An earlier diagnosis will allow doctors to perform corrective surgery and take other actions to help newborns with heart defects.
Almost half of all deaths caused by congenital heart defects occur in children who are less than 1 year old.
However, there may be a solution on the way to help these infants.
A new artificial intelligence (AI)-based technology may be able to diagnose heart problems more quickly and accurately than a medical professional to significantly improve the odds of survival.
According to the Centers for Disease Control and Prevention (CDC), congenital heart defects are the most common type of birth defect.
Dr. Kolawole Oyelese, perinatologist with Atlantic Maternal Fetal Medicine in New Jersey, told Healthline “While only about 1 percent of babies will be born with a congenital heart defect, almost 25 percent of those children will have a heart defect that requires surgery to correct it within the first year.”
The CDC reports that from 1999 to 2006, there were almost 42,000 deaths related to congenital heart defects in the United States. This means the defects were either the main cause of death or contributed to death in some way.
Over the 7-year period tracked by the CDC, congenital heart defects were listed as the main cause of death for 27,960 people.
A 2010 study found that 48 percent of the deaths due to these defects occurred before a child had reached their first birthday.
Oyelese says undetected congenital heart defects are a serious problem.
“Because when a baby has a serious heart defect, very often the outcome depends on an accurate diagnosis in utero or at time of birth,” Oyelese told Healthline.
He adds that babies with severe heart defects who are not diagnosed before birth could die in the first month, sometimes becoming severely ill while still in the maternity ward nursery.
“Sometimes, babies with undiagnosed heart disease will be discharged home, only to come back very sick days later, or even die at home,” said Oyelese.

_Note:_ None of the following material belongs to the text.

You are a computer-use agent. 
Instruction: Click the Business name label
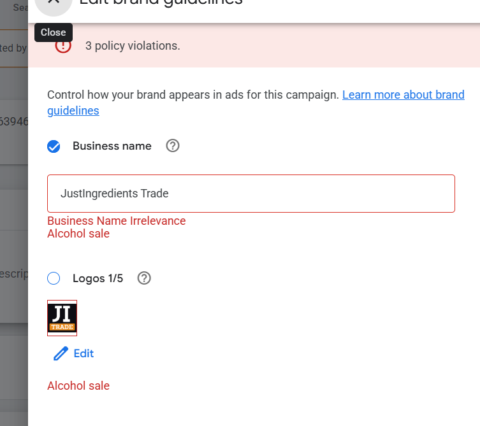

Diagnosis of heart problems before a baby is born allows for prompt, lifesaving treatment.
Fetal diagnosis currently depends on observations by experienced medical professionals using ultrasound imaging.
Human error makes it unfortunately common for babies to be born without having had their heart problem diagnosed.

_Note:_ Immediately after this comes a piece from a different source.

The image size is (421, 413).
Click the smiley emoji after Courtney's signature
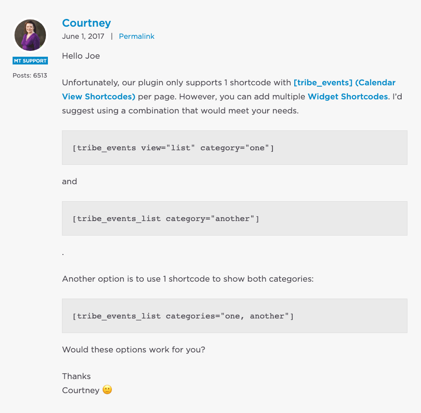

However, treating congenital heart defects within a week after birth is known to markedly improve the prognosis.
Therefore, many attempts have been made to develop a technology that makes rapid and accurate diagnosis possible.
Machine learning is a field of computer science that gives computer systems the ability to learn using statistical techniques.
This allows AI to progressively improve its performance on a specific task only using data, without the need of someone to actually modify its programming.
Machine learning can be used to allow a diagnostic system to detect disease faster and much more accurately than a human being.
But, this requires that the computer has lots of information on normal and abnormal subjects for the disease involved.
The problem is that heart defects in children are somewhat infrequent, so there isn’t enough information available to teach the AI.
Because of this, a diagnosis based on machine learning wasn’t accurate enough to be used clinically.
That is, until now.
A research group led by scientists from the RIKEN Center for Advanced Intelligence Project (AIP), collaborating with Fujitsu Ltd. and Showa University, decided to take on the challenge.
They have successfully developed a new machine learning technology that can accurately predict disease using relatively small and incomplete collections of data.
Typically, fetal heart experts determine if parts of the heart, such as valves or blood vessels, are in the correct positions by comparing normal and abnormal fetal heart images and relying on their professional experience.
The RIKEN researchers found a computer process that was similar to how humans worked called “object detection.” This allowed the AI to both distinguish position and classify multiple objects appearing in fetal heart images.
“This breakthrough was possible thanks to the accumulated discussions among the experts on machine learning and fetal heart diagnosis. RIKEN AIP has many AI experts and opportunities for collaboration, like this project. We hope that the system will go into widespread use by means of the successful cooperation among clinicians, academia, and the company,” said Masaaki Komatsu, a RIKEN AIP researcher who led the project in a press release.
The researchers say that their next step is to carry out clinical trials in university hospitals throughout Japan.
These trials will increase the number of fetal ultrasound images in the database, further improving the accuracy of the AI system.
The RIKEN team anticipates that once this AI system is implemented, its accuracy and speed will significantly reduce medical disparities due to human error between the various regions.
However, Oyelese doesn’t think AI will replace human professionals any time soon.
“AI has its limitations,” he noted. “While it may help make the diagnosis more accurate, it is still not a replacement for years of expertise, clinical experience, or training.”
Artificial intelligence is vastly improving the speed and accuracy of medical diagnosis.
Researchers at RIKEN have solved a problem that prevented the use of AI to rapidly diagnose congenital heart defects so treatment can be rendered as soon as possible.
This new AI system will help countless children who might have otherwise suffered health problems or even death due to an undiagnosed heart defect.